Where There Is No Time For Leg ShavingMarch 23, 2009 - Author: newscoma - Comments are closed
These are the days, my friends.
Have you ever had one of those days where you want to just climb into a manhole or a gutter and stay there? You know, for eternity? Hanging out with the rats and goo, hopefully where you can find about three days sleep and hear only the music that plays in your head because your feelings are so wrapped up in cellophane and toilet paper that you just can’t think.
Yeah, it’s been a few of those days in a row.
It’s really bad when you don’t even have time to shave your legs, which you have to schedule into your week. You do stuff but, because it’s not traditional, people don’t think you are doing anything at all and that’s tough to swallow. You work hard on things, find that you are still in the kindergarten phase of some of the processes and want to give up because you don’t think you will ever learn it.
You find yourself crying over the latest episode of How I Met Your Mother and Mama’s Family because it reminds you of something within yourself so pathetic that you just can’t face it, people keep passively-aggressively yelling at you in emails (been more than one campers) and you decide within yourself that you are done with that pesky thing called humanity.
What you want to do is avoid a bit of noise for a little while, have people actually have a conversation with you and lie in a bed reading bad novels with happy endings.
You then wonder if it’s all worth it.
So, you look at a bit of a sabbatical from life for a few days, think about joining the Peace Corps, because you were always happiest traveling with a backpack and wonder why you have been actively looking for a job for two years and that most of what you have been offered isn’t what you need.

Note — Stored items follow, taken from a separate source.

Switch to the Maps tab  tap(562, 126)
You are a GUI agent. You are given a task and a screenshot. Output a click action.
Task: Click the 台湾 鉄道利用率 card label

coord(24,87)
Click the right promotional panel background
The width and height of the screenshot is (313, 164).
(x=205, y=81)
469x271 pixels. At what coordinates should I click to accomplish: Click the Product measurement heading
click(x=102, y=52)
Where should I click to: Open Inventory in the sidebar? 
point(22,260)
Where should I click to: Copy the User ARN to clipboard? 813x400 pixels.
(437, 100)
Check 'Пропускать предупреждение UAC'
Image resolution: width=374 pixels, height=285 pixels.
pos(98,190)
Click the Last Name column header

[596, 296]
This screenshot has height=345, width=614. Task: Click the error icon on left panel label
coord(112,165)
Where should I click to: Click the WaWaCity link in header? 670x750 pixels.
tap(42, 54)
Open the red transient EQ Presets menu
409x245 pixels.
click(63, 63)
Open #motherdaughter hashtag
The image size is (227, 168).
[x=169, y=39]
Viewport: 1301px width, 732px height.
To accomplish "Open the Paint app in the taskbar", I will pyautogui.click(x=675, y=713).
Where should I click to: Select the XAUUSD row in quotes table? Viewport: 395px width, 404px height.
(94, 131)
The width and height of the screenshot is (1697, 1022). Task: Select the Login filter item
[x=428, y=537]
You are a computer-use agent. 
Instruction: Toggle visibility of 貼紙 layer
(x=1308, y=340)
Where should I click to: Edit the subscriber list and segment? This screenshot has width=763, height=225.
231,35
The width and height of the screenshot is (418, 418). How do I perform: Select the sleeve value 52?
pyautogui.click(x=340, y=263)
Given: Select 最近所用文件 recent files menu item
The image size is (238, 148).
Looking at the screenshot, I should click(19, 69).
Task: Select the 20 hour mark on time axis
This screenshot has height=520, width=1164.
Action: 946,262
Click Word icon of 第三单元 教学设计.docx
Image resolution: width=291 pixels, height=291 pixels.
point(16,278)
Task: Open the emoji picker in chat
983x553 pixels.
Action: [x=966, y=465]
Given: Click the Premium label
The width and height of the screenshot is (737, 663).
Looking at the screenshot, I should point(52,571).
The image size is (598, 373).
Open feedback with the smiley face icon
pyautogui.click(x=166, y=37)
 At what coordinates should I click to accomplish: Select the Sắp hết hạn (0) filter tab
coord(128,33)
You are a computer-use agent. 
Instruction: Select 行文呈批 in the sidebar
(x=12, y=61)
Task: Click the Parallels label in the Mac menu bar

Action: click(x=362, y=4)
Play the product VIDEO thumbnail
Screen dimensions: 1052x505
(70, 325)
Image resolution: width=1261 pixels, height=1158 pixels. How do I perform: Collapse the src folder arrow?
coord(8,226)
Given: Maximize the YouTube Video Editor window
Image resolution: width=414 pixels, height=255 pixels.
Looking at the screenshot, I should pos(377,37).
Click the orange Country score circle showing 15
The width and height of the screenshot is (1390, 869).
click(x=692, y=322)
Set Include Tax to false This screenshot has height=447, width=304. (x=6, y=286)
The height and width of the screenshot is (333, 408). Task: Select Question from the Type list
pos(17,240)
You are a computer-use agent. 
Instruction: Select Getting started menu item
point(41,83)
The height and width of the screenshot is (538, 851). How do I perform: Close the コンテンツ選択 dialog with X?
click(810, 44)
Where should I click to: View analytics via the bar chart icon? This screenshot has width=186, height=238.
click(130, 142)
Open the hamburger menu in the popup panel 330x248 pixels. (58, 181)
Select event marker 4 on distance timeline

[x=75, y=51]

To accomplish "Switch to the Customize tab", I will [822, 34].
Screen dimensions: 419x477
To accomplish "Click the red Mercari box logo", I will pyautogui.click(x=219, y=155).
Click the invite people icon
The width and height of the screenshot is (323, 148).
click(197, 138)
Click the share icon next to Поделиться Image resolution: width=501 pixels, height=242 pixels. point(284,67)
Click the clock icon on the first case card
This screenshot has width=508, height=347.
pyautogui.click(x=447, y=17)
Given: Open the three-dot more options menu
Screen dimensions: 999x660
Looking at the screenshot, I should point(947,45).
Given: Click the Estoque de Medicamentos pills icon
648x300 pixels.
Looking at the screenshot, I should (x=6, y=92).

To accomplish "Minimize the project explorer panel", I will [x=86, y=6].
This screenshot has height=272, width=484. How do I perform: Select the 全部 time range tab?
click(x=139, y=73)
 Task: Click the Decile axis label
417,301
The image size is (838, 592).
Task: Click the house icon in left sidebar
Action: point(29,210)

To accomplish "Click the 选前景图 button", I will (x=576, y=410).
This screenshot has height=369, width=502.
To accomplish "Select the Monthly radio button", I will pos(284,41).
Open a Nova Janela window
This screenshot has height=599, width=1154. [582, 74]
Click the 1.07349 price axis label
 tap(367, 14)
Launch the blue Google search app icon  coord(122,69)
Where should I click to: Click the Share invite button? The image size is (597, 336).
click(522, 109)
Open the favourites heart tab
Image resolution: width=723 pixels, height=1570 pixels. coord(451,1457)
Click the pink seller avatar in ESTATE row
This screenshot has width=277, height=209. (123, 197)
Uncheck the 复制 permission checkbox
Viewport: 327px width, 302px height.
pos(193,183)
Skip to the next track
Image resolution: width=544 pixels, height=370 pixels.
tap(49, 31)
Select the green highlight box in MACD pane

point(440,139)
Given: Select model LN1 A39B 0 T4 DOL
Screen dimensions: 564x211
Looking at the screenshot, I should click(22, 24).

The only real thing you can do is pray, which you’ve never been exceptionally good at, take a few days of staycation because a vacation is completely out of the question since the Stock Market crash, let friends know it’s your time of the year to have your twice every 12-months breakdown and get your resume together for the first time in 14 years which you have forgotten how to do because it used to be easy.
In this economy, it’s not.
Let me break it down for you: reporters can not sit at a desk and news come to them. That’s all I will say about that.
Secondly: Don’t talk at people, talk to them and listen to what they have to say. I don’t ask for an ear that much, I don’t tell the down and dirty about my life to anyone quite frankly, but occasionally I need an ear too.
Third: I watched Bones on Hulu for comfort this weekend. FOR COMFORT, mind you, because I didn’t feel like I could get it anywhere else, which is my problem I realize. You have to be kidding me. I have turned into something I don’t understand.
Fourth: I’m allowed the occasional mid-life crisis moment. Shut up.
So, the first item of business is that I have scheduled an appointment with my Sasquatch legs, I am going to take a few days off to think things through because it’s been apparently honest that most folks, even beloved ones, don’t get me all the time, which is okay, it’s my thing to figure out. I’m only going to have conversations that are just plum wonderful and if it doesn’t suit me, I’m walking away. I had a great conversation todaywith a friend of mine because I needed it and she is a support system to me as I hope I am to her.
And, guys, I need a party or something.
I leave this in your hands. Today was the breakdown and the crash, now we move into the healing.